每个租户都可以在运行时自定义自己的数据模式,而无需在数据库级别(更改表等)进行更改。这绝对是做这样的事情的艰难方法,但非常灵活。

回答by CraigKerstiens

As you mention the one database per tenant is an option and does have some larger trade-offs with it. It can work well at smaller scale such as a single digit or low 10's of tenants, but beyond that it becomes harder to manage. Both just the migrations but also just in keeping the databases up and running.

正如您提到的每个租户一个数据库是一种选择,并且确实有一些更大的权衡。它可以在较小的规模下运行良好,例如个位数或低 10 的租户,但除此之外,它变得更难管理。不仅是迁移,而且还只是保持数据库正常运行。

The per schema model isn't only useful for unique schemas for each, though still running migrations across all tenants becomes difficult and at 1000's of schemas Postgres can start to have troubles.

每个模式模型不仅对每个模式的独特模式有用,尽管跨所有租户运行迁移仍然变得困难,并且在 1000 个模式下 Postgres 可能开始遇到麻烦。

A more scalable approach is absolutely having tenants randomly distributed, stored in the same database, but across different logical shards (or tables). Depending on your language there are a number of libraries that can help with this.

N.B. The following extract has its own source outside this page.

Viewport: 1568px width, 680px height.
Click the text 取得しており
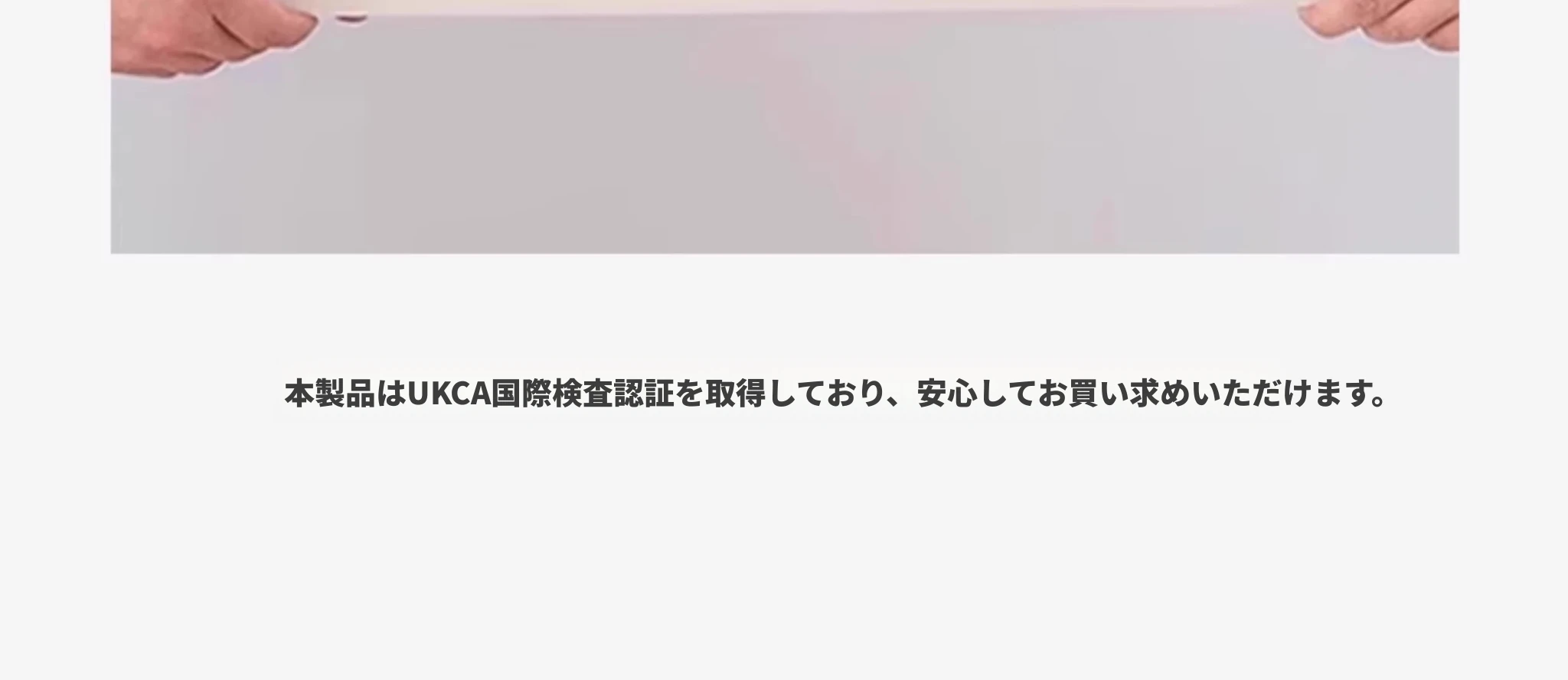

If you're using Rails there is a library to enfore the tenancy acts_as_tenant, it helps ensure your tenant queries only pull back that data. There's also a gem apartment- though it uses the schema model it does help with the migrations across all schemas. If you're using Django there's a number but one of the more popular ones seems to be across schemas. All of these help more at the application level. If you're looking for something more at the database level directly, Citusfocuses on making this type of sharding for multi-tenancywork more out of the box with Postgres.

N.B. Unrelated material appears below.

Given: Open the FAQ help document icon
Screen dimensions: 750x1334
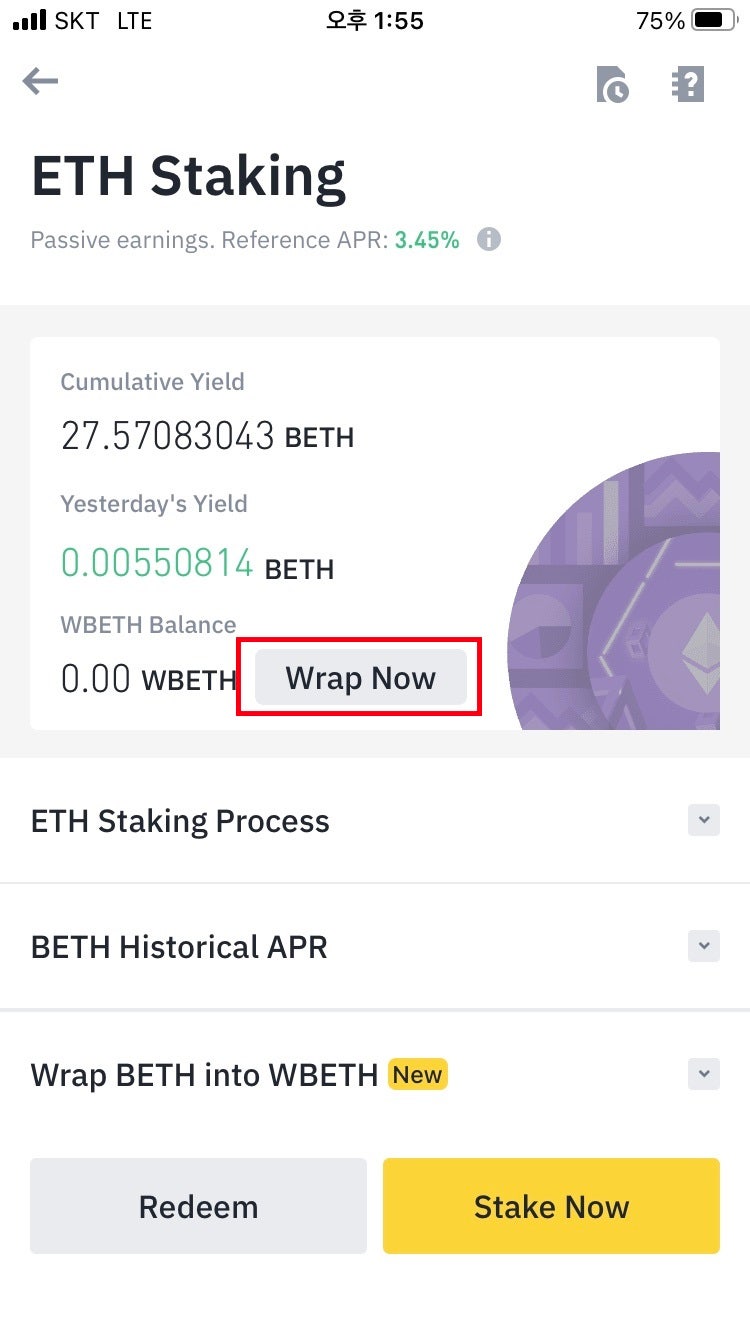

一种更具可扩展性的方法绝对是让租户随机分布,存储在同一个数据库中,但跨越不同的逻辑分片(或)。根据您的语言,有许多库可以帮助解决这个问题。如果您正在使用 Rails,则有一个库来强制租用acts_as_tenant,它有助于确保您的租户查询仅拉回该数据。还有一个 gem apartment- 尽管它使用模式模型,但它确实有助于跨所有模式的迁移。如果您使用的是 Django,则有一个数字,但其中一个更流行的似乎是跨模式的。所有这些都在应用程序级别提供了更多帮助。如果您直接在数据库级别寻找更多的东西,Citus专注于为使用 Postgres 可以让多租户工作更加开箱即用。